Allerdings hat der Antragsteller detailliert und unwidersprochen dargelegt, dass er die Fälschung nicht hat erkennen können, dass er insbesondere als Privatperson nicht die Möglichkeit einer kriminaltechnischen Untersuchung der Stempelaufdrucke in Auftrag geben kann und dass er nicht an die Abnehmer geliefert hat, die im Jahr 2000 gefälschte Rechnungen vorgelegt hatten. Der Senat hält dies jedenfalls im Rahmen der hier gebotenen summarischen Überprüfung für glaubhaft und sieht auch in der Art der Geschäftsabwicklung keinen Grund für Zweifel an der Seriosität der Abnehmer. Die von dem Antragsgegner erhobenen Einwände sind per se nicht geeignet, die Angaben des Antragstellers in Frage zu stellen. Bei dieser Sachlage stellt sich die Frage nach einer Steuerfreiheit der in Rede stehenden Lieferungen aus Gründen des Vertrauensschutzes.

Eine ausdrückliche Vertrauensschutzregelung wie § 6a Abs. 4 UStG für innergemeinschaftliche Lieferungen sieht das UStG für Ausfuhrlieferungen nicht vor, eine analoge Anwendung dieser Vorschrift kommt aus den im Urteil des BFH vom 30.7.2008 (V R 7/03, BStBl II 2010, 1075) genannten Gründen nicht in Betracht.

In seiner Entscheidung „Netto Supermarkt“, dem ein nahezu identischer Sachverhalt zugrunde liegt, hat der EuGH aber ausgeführt, dass die Grundsätze der Gemeinschaftsrechtsordnung wie insbesondere Vertrauensschutz und Verhältnismäßigkeit von den Mitgliedstaaten zu beachten seien.
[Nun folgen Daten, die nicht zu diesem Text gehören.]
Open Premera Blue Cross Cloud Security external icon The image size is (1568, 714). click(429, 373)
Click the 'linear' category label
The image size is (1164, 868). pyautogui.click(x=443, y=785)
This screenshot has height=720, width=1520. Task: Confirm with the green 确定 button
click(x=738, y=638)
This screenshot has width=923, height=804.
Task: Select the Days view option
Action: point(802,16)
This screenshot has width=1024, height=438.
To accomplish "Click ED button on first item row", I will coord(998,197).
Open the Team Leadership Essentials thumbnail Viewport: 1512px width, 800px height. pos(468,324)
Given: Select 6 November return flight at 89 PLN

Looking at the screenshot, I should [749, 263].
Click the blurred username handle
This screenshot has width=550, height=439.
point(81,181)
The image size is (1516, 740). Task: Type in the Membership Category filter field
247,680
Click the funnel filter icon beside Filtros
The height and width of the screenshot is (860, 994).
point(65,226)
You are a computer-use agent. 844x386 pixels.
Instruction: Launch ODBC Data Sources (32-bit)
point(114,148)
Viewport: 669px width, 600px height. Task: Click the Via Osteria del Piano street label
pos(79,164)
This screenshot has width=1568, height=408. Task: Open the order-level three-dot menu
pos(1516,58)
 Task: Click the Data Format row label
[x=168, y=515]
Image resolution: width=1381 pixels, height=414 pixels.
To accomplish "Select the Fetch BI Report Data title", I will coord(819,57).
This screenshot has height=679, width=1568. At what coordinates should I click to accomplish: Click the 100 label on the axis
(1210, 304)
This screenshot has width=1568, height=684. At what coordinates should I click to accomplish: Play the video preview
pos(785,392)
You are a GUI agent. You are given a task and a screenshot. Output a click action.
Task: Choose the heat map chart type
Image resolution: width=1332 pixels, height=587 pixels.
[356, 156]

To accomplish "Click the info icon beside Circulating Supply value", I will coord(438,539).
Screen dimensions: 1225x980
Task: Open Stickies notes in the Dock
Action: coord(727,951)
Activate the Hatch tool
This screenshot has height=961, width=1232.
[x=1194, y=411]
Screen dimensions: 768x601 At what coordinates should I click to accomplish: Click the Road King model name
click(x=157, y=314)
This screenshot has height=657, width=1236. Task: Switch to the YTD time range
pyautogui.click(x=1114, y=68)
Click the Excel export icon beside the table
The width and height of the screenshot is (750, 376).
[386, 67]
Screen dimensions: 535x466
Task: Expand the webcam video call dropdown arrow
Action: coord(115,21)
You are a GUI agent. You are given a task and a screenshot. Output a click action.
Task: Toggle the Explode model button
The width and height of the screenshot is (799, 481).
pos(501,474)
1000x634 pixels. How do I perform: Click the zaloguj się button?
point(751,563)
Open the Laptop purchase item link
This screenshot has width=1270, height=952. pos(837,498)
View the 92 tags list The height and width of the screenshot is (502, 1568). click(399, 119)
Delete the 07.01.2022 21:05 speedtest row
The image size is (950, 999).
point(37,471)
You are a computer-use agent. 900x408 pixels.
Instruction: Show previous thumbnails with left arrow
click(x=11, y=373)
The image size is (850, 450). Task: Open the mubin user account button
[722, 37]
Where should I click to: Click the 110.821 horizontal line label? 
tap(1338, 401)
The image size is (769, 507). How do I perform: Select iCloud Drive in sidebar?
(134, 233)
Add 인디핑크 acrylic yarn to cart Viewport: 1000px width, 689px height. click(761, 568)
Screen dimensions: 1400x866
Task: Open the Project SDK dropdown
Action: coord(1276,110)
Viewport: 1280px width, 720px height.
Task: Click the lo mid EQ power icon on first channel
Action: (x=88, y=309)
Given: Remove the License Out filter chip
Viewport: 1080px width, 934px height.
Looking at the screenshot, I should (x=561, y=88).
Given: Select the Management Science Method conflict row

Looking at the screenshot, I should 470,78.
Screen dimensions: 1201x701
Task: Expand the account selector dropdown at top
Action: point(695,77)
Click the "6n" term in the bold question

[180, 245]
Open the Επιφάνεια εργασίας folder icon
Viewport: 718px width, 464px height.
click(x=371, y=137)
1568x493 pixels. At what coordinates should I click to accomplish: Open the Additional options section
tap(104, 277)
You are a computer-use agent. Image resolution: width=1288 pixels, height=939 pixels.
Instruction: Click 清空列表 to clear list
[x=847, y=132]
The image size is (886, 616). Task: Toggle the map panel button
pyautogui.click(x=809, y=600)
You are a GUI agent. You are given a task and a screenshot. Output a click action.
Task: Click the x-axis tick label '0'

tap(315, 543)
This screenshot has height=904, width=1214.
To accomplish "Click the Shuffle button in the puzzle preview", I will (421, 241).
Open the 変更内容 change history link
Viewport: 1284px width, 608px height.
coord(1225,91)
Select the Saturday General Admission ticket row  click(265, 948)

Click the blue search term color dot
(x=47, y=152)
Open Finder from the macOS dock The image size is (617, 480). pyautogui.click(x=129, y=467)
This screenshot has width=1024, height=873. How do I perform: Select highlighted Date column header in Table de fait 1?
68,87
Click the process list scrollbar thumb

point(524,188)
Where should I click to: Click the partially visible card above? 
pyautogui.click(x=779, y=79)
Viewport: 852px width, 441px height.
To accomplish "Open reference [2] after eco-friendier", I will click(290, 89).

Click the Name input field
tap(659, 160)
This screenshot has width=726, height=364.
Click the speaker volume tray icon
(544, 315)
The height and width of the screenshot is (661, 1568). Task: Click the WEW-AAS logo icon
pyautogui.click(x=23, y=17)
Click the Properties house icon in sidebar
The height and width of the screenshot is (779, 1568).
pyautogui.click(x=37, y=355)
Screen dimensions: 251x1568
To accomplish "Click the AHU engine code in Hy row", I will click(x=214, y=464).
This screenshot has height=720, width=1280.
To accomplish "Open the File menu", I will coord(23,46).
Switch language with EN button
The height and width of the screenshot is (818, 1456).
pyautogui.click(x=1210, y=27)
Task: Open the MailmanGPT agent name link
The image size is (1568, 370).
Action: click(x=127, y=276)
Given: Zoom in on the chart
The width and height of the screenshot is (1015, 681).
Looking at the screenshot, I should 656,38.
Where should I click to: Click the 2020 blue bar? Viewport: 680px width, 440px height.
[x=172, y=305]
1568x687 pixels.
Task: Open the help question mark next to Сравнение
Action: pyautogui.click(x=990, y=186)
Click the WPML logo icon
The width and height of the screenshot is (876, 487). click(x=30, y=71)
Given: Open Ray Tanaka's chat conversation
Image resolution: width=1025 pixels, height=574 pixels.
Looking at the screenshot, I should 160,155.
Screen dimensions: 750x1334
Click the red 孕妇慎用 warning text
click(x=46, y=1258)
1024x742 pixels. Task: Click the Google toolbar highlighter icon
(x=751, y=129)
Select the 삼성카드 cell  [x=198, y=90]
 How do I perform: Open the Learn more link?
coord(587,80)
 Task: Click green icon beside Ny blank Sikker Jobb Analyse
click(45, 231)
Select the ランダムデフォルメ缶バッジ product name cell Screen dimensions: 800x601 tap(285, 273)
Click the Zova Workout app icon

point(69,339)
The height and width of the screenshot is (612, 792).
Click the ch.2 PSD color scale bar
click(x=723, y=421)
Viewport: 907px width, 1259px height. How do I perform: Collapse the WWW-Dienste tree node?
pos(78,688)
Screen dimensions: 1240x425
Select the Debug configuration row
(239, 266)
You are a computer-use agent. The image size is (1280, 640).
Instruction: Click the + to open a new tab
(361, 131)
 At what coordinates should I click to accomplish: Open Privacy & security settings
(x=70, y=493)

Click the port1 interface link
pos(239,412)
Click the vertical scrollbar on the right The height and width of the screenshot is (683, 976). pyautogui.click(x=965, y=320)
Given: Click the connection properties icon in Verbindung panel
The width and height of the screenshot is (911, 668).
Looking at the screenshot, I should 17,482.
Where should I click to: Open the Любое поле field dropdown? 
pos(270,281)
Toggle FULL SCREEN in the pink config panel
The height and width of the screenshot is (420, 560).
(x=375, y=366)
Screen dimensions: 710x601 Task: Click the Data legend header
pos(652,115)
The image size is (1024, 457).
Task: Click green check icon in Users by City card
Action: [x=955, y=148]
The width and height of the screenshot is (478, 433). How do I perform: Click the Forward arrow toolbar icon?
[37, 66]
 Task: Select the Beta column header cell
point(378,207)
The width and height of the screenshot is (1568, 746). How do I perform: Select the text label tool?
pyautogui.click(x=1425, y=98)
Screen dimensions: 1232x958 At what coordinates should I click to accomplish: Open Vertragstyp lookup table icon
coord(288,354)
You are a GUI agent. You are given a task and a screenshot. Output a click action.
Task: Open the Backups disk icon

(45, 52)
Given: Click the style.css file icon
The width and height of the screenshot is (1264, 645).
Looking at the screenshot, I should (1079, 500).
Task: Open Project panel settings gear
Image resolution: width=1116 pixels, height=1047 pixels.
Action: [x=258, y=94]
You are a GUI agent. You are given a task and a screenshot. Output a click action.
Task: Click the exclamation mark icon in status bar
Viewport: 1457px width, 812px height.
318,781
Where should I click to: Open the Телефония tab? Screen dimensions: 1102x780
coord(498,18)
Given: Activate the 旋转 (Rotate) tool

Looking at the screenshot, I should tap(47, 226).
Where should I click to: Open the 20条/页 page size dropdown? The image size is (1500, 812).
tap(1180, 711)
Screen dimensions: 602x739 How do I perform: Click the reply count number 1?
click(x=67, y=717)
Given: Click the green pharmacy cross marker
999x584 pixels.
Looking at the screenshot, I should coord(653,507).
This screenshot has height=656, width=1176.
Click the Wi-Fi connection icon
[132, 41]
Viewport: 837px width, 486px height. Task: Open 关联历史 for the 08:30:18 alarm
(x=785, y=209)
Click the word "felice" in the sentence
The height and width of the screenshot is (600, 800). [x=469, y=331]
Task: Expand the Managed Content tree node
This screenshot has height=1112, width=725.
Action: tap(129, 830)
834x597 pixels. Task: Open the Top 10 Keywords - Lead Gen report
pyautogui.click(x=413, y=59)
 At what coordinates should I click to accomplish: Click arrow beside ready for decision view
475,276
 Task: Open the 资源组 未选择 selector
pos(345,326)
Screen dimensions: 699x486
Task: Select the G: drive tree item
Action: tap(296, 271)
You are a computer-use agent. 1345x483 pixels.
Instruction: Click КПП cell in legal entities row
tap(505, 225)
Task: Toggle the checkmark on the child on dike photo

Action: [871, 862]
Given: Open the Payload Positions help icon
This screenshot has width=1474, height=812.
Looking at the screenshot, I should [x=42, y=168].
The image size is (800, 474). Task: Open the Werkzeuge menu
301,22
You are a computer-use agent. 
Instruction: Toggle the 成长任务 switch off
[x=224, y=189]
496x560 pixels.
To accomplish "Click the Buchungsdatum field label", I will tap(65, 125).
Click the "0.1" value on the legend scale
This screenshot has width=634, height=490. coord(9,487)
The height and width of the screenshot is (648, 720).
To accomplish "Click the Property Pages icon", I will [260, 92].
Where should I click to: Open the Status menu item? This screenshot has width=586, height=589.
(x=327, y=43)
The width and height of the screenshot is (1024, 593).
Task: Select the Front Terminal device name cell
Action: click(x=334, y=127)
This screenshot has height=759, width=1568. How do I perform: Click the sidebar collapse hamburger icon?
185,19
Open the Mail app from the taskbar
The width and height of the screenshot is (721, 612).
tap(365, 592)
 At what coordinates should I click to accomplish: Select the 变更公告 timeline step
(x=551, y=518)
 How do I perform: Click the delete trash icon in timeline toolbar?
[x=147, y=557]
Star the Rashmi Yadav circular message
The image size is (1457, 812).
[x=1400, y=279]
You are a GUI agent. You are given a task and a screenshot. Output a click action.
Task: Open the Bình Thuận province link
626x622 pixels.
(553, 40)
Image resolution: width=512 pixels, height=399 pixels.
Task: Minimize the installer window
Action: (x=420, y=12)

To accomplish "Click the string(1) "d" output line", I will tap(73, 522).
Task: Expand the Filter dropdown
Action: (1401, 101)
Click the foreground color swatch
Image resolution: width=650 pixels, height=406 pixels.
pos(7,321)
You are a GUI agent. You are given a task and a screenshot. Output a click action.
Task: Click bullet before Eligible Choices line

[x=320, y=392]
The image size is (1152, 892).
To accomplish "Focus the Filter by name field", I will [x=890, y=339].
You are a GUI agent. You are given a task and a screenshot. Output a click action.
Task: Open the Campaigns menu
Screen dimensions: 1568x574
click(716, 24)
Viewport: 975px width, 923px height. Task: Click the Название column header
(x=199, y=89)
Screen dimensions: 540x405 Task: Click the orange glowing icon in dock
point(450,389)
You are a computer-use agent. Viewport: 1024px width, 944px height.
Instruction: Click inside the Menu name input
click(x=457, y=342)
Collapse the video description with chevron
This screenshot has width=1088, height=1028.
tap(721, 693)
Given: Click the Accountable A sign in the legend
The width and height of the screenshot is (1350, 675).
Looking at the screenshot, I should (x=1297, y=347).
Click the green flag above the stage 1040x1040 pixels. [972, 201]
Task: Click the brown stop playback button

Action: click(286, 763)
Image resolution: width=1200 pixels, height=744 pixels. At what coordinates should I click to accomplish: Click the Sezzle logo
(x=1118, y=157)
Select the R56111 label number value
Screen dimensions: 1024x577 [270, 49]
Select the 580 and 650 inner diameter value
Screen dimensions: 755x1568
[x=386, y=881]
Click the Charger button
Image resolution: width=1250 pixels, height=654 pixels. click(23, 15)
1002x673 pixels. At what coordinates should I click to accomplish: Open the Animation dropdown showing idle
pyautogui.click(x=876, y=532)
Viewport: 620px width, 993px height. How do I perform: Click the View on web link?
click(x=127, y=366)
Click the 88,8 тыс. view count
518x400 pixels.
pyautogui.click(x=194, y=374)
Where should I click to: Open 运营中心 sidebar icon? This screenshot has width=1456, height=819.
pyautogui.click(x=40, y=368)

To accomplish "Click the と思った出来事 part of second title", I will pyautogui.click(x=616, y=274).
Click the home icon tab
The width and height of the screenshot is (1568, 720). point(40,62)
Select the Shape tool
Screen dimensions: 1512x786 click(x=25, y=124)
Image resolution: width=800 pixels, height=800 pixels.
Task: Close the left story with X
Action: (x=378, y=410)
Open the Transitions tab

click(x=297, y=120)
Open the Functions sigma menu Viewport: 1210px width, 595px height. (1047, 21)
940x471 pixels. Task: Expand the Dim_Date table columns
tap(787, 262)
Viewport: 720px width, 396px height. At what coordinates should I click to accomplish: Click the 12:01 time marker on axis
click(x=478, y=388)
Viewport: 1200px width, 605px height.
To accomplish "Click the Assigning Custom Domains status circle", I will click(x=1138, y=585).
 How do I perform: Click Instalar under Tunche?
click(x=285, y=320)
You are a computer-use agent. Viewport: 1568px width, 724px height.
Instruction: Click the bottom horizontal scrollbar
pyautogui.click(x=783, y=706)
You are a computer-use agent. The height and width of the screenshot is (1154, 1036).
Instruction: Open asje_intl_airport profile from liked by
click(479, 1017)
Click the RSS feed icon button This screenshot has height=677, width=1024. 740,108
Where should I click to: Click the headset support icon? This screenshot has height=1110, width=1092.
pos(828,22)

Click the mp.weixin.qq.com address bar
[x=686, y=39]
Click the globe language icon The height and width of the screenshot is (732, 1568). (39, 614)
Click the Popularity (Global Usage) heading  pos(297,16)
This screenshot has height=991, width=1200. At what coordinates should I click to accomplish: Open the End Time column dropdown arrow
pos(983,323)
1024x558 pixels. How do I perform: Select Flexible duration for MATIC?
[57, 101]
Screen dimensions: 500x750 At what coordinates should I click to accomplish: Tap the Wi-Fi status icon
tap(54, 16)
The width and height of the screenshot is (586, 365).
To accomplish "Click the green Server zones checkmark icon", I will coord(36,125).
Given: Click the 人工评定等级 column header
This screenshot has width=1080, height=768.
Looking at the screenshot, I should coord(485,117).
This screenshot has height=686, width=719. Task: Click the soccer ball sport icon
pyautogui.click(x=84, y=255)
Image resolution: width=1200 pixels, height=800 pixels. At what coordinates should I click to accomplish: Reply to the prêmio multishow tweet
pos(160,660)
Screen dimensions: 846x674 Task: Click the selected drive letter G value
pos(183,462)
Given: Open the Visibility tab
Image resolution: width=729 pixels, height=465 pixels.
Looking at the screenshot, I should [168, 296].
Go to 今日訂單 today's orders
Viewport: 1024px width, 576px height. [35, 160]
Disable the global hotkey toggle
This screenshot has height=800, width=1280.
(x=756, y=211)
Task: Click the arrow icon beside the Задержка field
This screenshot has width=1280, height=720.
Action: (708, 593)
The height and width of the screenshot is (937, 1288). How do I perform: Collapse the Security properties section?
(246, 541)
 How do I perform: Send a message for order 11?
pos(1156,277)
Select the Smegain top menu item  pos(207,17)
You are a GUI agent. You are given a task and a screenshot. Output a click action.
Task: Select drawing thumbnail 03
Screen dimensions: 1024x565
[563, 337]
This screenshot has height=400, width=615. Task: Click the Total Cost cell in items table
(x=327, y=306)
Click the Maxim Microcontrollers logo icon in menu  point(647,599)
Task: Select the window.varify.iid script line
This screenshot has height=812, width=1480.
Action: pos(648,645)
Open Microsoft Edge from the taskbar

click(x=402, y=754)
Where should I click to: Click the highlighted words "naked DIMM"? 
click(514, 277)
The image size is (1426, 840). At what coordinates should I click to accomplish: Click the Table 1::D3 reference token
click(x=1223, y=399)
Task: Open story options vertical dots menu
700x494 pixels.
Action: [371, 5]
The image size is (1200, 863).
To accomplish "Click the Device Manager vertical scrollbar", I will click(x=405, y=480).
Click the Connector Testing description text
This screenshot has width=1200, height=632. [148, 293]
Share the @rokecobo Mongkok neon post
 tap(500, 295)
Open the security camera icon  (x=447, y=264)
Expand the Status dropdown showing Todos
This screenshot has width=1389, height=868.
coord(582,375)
Die Maßnahmen zur Verhinderung von Steuerhinterziehung dürften nicht über das hinausgehen, was hierzu erforderlich ist. Die Verteilung des Risikos zwischen Lieferern und Finanzverwaltung aufgrund eines von einem Dritten begangenen Betrugs müssten mit dem Grundsatz der Verhältnismäßigkeit vereinbar sein. Dies sei nicht der Fall, wenn dem Lieferer unabhängig davon, ob er an dem Betrug beteiligt gewesen sei, die gesamte Verantwortung zur Zahlung der Mehrwertsteuer auferlegt werde. Dieser müsse aber alle Maßnahmen ergriffen haben, die vernünftigerweise von ihm verlangt werden könnten um sicherzustellen, dass der von ihm getätigte Umsatz nicht in einen Betrug einbezogen wird.

Nach diesen Grundsätzen kann der Antragsteller den Schutz seines guten Glaubens für sich in Anspruch nehmen mit der Folge, dass die Umsätze steuerfrei zu belassen sind.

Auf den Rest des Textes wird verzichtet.